16:38 | 28/10/2016 Finance - Banking
About 1 billion USD from the State budget is spent for foreign loan and interest repayments every year, an official of the Ministry of Finance said on October 25.
The construction of Ho Chi Min-Long Thanh-Dau Giay Expressway is funded through JICA's ODA (Photo: VNA)
Hoang Hai, Deputy Director of the ministry’s Department of Debt Management and External Finance, told the media that Vietnam may no longer benefit from Official Development Assistance (ODA) loans from July 2017. It will be provided with only preferential loans and loans under market-based conditions.
The repayment period of existing ODA loans will be reduced by half or interest rates will be increased to 2-3.5 percent a year.
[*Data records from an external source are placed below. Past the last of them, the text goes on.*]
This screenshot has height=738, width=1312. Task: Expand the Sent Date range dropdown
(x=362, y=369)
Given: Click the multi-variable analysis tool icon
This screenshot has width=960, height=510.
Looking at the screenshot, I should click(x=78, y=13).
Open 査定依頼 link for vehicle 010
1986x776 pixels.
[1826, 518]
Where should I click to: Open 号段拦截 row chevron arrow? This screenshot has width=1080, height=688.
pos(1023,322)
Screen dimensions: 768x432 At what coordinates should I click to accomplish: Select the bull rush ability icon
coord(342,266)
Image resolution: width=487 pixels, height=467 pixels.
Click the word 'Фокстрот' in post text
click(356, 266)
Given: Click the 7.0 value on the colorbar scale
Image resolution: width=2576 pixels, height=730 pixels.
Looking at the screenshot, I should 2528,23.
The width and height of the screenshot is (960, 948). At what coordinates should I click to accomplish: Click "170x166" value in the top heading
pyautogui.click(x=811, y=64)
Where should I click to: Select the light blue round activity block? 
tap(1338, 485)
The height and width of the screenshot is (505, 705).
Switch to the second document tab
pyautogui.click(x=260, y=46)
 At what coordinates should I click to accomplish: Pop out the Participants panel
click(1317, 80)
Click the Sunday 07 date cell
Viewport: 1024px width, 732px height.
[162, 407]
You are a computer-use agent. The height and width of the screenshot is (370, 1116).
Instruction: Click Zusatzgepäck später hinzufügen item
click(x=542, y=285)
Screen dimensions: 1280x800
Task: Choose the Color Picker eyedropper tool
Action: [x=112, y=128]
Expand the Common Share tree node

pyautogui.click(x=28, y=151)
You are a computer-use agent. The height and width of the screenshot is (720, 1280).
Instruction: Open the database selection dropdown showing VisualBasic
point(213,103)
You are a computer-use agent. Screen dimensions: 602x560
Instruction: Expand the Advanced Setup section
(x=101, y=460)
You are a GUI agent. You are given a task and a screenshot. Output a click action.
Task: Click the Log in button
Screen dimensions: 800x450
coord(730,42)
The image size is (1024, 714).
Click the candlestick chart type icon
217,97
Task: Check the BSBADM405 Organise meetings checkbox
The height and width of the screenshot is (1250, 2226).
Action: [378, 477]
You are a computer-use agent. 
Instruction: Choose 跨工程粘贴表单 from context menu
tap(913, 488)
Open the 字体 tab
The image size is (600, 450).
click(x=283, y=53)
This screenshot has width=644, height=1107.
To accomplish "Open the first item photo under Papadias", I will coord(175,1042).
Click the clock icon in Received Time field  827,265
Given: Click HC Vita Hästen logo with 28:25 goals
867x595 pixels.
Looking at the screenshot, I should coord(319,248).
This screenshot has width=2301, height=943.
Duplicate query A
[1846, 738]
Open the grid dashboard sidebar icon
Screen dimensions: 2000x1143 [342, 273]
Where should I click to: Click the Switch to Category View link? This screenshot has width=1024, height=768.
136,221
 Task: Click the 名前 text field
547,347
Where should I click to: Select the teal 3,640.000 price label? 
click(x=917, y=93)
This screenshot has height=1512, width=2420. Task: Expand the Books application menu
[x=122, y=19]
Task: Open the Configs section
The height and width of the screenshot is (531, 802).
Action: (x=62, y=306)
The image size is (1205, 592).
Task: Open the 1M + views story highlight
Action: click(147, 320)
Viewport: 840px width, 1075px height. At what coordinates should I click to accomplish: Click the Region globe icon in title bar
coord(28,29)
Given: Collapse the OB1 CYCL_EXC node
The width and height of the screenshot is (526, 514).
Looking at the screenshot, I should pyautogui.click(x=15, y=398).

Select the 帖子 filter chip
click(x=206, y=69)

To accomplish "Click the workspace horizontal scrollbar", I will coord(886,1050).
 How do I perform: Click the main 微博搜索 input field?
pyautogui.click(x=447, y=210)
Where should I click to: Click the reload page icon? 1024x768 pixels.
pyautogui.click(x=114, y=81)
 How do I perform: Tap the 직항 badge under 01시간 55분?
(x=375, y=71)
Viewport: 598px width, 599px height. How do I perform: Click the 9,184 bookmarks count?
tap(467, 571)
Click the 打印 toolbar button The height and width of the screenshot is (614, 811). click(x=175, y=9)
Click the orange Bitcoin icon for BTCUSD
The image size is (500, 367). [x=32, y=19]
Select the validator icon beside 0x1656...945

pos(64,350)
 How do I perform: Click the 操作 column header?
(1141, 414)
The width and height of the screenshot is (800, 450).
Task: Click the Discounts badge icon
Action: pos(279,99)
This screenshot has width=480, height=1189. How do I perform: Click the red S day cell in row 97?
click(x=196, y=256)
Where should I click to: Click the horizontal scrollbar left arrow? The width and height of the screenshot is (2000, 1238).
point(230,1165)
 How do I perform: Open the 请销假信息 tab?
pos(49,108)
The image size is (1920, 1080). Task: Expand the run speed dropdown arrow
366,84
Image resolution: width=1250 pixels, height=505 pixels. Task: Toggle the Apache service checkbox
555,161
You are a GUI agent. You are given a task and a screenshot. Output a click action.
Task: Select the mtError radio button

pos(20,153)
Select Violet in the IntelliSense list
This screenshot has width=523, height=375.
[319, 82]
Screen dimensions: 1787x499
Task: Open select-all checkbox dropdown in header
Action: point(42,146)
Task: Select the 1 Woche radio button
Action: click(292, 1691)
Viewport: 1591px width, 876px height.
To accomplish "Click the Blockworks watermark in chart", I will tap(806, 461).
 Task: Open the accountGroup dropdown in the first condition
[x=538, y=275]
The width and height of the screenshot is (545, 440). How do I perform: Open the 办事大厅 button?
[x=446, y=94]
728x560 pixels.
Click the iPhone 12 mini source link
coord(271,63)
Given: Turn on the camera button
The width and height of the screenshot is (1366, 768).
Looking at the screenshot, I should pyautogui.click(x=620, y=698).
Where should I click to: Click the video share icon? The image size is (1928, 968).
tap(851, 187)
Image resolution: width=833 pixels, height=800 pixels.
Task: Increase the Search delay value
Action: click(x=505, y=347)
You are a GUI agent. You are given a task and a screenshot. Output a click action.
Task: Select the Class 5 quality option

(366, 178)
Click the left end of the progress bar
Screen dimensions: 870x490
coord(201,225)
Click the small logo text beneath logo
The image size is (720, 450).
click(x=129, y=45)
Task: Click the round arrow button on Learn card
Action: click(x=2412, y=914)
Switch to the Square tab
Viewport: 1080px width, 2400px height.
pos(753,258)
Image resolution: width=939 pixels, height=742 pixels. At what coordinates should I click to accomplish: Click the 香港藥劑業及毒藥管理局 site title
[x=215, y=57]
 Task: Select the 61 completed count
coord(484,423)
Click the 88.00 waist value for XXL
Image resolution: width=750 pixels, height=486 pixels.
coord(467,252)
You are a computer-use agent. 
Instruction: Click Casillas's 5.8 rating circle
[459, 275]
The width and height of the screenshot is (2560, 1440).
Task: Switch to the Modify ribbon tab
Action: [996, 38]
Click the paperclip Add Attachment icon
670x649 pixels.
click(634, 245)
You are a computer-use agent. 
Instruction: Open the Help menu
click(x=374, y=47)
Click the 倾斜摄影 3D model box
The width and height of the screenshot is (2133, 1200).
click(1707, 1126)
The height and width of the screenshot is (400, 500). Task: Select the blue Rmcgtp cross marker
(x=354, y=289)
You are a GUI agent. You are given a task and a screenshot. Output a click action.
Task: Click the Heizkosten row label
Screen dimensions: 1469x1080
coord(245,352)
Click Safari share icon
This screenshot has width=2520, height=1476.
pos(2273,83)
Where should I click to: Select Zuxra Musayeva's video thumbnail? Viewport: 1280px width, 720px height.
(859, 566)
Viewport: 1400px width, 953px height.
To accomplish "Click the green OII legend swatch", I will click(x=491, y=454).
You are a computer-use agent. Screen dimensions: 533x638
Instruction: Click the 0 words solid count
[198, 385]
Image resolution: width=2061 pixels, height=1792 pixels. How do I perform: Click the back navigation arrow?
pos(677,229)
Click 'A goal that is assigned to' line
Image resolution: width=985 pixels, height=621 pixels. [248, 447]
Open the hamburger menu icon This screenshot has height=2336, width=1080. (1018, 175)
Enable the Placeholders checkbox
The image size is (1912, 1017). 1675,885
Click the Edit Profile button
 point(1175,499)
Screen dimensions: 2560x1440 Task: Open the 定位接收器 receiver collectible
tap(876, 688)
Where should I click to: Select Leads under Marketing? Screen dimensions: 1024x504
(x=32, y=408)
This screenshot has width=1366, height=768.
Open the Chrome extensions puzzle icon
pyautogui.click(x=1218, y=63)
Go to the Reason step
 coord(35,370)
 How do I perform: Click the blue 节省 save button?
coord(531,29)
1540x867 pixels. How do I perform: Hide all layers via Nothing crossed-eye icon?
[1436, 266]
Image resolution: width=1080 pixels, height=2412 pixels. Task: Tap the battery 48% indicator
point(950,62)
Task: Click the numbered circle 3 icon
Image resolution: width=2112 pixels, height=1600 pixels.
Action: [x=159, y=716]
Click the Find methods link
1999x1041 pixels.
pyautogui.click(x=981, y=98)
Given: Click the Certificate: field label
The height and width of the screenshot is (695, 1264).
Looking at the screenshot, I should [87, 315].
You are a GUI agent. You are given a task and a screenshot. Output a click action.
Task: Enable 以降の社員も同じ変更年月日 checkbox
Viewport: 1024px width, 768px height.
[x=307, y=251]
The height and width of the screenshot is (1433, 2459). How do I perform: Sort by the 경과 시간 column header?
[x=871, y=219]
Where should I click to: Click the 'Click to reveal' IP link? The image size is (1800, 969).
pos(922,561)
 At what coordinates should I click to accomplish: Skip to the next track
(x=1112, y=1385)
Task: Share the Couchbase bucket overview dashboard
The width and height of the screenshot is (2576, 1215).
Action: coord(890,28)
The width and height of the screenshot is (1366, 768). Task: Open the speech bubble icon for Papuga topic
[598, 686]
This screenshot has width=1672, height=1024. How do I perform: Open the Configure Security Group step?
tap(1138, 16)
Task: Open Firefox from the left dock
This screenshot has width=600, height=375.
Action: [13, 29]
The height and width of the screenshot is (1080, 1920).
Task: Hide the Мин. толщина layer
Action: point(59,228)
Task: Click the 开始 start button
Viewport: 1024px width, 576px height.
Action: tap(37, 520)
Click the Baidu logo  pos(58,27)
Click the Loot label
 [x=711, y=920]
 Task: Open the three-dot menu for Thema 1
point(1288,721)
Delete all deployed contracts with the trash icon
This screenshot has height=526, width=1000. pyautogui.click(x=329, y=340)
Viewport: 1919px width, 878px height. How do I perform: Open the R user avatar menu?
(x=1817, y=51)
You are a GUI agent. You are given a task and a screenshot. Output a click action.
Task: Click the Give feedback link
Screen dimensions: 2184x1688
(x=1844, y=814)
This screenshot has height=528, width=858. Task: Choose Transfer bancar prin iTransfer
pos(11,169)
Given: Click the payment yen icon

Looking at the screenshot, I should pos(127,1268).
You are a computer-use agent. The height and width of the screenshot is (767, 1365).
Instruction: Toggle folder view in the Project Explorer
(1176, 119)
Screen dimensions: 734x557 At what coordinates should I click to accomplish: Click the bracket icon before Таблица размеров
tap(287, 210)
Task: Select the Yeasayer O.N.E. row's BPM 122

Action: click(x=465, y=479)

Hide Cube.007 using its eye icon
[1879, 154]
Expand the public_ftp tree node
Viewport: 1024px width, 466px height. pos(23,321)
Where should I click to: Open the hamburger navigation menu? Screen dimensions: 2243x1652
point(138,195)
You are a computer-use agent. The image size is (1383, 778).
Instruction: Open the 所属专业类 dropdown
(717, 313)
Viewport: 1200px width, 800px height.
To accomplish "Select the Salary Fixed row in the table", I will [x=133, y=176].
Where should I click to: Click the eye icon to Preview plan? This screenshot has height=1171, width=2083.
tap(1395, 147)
After Vietnam became a lower-middle-income country in 2010, preferential loans from development partners have reduced considerably.
Before 2010, the average repayment period was about 30 years to 40 years with borrowing costs between 0.7 and 0.8 percent per year, including a grace period. From 2011-2015, the repayment period averaged 10 – 25 years with borrowing costs from 2 percent.
Hai said ODA loans have significantly contributed to socio-economic development. However, the public has raised concerns about the use of the loans.
ODA loans must be used more carefully, he added.
The Government has issued a directive on using foreign loans more effectively.
It states that public debt must be used for only development investment and building important socio-economic facilities. The Government will also increase re-payments of foreign loans from localities and cut down free provision of the funds./.